Target position records →
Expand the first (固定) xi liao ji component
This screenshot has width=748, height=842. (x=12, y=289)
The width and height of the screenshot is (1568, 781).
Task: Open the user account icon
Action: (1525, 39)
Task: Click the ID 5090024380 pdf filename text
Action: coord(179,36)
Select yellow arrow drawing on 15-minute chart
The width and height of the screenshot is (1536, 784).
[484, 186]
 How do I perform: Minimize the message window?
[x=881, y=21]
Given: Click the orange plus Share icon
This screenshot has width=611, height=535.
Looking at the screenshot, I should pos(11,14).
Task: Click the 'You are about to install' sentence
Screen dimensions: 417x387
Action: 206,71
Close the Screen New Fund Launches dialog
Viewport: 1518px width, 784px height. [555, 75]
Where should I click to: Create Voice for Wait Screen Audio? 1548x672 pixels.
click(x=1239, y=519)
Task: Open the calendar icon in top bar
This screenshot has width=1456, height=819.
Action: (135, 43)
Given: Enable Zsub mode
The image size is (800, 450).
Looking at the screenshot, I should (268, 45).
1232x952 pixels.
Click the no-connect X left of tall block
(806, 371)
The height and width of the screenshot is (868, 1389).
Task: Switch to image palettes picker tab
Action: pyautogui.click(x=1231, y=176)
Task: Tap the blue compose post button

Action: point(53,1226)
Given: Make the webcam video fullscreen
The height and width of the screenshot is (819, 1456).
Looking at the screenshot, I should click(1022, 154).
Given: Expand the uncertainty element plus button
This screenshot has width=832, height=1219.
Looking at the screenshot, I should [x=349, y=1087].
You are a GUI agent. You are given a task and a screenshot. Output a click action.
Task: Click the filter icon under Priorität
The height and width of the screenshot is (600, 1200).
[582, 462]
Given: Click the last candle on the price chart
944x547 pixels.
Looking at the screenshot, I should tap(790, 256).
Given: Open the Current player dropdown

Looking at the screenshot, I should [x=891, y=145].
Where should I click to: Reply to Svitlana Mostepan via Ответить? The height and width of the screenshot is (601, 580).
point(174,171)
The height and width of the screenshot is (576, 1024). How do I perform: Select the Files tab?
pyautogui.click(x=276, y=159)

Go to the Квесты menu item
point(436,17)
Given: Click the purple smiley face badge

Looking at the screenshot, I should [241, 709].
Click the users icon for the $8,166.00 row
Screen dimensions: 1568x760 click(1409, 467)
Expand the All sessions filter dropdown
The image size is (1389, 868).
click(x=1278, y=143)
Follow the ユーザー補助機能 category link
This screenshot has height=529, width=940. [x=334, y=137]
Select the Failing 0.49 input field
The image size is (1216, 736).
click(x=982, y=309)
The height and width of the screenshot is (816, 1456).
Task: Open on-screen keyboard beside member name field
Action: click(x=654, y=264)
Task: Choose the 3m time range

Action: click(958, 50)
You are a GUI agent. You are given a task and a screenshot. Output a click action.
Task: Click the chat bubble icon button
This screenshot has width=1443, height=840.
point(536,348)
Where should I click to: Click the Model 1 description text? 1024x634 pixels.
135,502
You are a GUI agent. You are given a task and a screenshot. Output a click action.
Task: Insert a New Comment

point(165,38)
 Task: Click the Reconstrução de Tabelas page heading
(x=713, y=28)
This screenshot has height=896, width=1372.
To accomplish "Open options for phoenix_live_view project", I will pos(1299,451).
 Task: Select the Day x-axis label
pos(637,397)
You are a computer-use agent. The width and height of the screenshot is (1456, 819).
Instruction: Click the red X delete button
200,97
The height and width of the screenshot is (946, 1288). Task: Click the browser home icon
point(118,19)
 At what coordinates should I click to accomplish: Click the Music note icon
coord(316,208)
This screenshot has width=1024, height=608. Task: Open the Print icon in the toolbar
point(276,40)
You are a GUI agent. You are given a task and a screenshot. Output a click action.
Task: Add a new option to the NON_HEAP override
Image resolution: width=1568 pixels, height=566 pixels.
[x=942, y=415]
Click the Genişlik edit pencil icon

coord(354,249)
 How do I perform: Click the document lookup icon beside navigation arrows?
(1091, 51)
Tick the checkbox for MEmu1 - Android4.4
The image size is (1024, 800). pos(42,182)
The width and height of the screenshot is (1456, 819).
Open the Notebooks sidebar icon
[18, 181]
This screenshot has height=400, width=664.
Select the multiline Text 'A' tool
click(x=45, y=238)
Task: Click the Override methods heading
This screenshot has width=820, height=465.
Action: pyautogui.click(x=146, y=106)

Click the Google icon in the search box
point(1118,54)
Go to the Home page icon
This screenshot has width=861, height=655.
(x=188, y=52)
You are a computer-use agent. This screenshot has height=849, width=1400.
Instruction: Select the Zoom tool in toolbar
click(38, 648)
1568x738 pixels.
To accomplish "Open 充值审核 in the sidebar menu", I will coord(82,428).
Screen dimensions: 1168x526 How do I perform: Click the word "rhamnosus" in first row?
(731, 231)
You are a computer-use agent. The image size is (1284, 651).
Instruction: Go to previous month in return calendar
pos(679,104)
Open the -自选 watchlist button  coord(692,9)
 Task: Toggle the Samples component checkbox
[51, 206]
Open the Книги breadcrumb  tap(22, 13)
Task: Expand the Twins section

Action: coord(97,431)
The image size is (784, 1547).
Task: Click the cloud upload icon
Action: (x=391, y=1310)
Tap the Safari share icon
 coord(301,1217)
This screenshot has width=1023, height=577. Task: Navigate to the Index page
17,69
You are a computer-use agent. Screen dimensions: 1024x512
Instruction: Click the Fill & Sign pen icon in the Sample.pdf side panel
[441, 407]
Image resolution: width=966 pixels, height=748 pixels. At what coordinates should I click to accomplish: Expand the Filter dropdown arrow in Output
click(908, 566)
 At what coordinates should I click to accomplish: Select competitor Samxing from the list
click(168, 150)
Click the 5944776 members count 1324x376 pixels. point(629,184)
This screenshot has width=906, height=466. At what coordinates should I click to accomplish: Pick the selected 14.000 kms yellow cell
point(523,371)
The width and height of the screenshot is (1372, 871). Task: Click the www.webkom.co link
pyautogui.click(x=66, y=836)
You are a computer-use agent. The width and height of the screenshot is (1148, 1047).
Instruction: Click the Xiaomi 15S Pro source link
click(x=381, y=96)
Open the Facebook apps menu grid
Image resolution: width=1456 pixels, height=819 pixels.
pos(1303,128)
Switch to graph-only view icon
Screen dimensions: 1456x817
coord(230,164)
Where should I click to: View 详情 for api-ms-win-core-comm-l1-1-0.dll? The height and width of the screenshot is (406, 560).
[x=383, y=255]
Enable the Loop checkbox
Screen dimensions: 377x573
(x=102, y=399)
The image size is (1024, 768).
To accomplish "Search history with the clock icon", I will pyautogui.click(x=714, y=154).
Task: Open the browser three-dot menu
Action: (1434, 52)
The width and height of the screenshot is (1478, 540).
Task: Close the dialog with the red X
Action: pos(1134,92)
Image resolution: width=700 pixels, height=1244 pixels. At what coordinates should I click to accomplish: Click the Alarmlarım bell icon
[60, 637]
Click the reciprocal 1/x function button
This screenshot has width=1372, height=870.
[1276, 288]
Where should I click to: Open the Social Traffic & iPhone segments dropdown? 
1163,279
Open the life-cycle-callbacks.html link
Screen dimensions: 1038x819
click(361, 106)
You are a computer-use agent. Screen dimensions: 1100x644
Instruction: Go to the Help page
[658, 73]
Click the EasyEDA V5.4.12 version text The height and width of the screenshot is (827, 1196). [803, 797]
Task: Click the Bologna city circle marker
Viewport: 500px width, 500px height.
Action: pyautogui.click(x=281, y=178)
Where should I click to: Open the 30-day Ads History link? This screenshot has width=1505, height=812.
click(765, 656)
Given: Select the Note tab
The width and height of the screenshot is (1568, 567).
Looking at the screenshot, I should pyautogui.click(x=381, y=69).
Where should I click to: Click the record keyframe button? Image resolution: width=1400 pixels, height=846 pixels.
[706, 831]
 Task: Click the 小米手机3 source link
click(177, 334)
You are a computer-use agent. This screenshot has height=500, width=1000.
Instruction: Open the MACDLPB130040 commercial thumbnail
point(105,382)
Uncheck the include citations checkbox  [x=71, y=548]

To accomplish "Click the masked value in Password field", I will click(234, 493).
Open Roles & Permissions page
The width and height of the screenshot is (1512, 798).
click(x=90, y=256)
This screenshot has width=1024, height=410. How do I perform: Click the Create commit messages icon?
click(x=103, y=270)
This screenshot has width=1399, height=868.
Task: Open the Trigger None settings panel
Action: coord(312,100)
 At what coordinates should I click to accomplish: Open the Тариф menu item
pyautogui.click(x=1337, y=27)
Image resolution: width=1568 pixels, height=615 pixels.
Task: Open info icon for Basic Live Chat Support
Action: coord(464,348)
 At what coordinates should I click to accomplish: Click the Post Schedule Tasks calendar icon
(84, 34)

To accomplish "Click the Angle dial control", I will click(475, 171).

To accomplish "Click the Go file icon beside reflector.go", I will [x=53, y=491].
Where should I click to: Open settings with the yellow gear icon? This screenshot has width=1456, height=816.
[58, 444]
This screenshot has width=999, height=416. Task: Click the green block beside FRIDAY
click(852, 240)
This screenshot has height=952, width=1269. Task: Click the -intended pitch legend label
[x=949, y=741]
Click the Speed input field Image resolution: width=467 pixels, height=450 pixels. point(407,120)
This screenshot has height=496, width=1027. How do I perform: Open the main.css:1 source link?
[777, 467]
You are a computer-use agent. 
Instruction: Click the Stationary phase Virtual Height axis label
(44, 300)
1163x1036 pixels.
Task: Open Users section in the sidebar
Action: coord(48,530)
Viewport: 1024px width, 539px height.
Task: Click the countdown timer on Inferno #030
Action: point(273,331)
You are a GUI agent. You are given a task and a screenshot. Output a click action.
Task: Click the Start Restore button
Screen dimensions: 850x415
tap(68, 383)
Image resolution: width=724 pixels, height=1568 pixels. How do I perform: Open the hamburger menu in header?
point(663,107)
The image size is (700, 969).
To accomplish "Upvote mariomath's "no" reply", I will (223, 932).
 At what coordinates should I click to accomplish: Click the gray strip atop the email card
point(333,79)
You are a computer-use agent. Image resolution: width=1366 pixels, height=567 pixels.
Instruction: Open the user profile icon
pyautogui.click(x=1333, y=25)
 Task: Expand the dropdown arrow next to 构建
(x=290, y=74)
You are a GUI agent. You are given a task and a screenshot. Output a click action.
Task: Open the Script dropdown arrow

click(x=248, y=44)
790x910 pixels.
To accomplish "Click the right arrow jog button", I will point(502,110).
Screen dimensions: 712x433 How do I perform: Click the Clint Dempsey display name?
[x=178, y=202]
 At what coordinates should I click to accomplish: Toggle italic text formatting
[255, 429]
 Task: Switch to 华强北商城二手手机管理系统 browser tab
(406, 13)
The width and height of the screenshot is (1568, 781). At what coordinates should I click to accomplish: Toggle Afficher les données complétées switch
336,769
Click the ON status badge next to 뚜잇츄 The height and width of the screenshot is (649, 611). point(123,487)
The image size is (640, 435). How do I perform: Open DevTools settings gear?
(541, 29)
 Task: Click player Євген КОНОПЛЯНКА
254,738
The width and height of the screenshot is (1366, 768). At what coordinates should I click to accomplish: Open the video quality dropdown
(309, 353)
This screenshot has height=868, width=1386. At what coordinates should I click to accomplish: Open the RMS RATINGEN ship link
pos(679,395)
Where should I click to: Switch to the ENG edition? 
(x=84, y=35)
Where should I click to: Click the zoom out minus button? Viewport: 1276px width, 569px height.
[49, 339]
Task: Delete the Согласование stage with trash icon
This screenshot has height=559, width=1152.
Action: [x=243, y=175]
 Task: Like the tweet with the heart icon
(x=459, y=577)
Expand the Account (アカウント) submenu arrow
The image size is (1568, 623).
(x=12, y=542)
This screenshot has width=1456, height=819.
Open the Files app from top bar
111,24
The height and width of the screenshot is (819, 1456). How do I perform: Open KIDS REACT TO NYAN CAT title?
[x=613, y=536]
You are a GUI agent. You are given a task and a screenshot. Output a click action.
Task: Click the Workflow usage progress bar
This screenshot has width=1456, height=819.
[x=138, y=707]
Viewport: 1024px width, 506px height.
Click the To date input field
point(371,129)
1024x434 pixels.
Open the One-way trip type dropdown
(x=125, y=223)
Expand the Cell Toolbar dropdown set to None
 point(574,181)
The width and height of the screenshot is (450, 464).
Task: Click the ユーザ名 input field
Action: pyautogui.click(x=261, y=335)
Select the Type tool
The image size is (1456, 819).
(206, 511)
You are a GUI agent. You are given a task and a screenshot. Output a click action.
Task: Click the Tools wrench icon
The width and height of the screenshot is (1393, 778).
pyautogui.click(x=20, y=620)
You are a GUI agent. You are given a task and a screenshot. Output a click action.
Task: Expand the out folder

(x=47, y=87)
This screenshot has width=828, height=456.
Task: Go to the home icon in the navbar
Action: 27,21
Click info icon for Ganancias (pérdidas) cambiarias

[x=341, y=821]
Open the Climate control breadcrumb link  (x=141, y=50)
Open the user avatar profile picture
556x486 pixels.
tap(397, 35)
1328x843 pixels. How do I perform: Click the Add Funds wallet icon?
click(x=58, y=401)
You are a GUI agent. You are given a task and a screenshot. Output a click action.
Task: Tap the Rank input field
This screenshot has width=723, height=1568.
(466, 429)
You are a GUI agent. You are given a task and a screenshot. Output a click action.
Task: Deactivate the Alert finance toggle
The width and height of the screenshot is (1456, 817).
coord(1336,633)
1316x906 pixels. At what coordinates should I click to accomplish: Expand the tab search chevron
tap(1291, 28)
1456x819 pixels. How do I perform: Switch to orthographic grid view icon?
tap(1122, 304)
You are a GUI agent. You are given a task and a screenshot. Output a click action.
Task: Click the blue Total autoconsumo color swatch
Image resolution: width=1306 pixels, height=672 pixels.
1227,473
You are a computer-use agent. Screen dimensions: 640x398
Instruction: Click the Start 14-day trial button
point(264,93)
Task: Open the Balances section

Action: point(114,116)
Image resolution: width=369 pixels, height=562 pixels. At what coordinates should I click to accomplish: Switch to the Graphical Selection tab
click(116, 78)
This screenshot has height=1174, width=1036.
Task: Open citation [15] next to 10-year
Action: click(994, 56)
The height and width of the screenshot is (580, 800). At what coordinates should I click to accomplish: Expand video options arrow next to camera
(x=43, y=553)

What the exercise asks → Can you convert the material from the line containing "Image resolution: width=724" through the line containing "will (223, 932)." into a JSON list of strings, with one string per line and no blank lines?

Response for this exercise →
[
  "Image resolution: width=724 pixels, height=1568 pixels. How do I perform: Open the hamburger menu in header?",
  "point(663,107)",
  "The image size is (700, 969).",
  "To accomplish \"Upvote mariomath's \"no\" reply\", I will (223, 932)."
]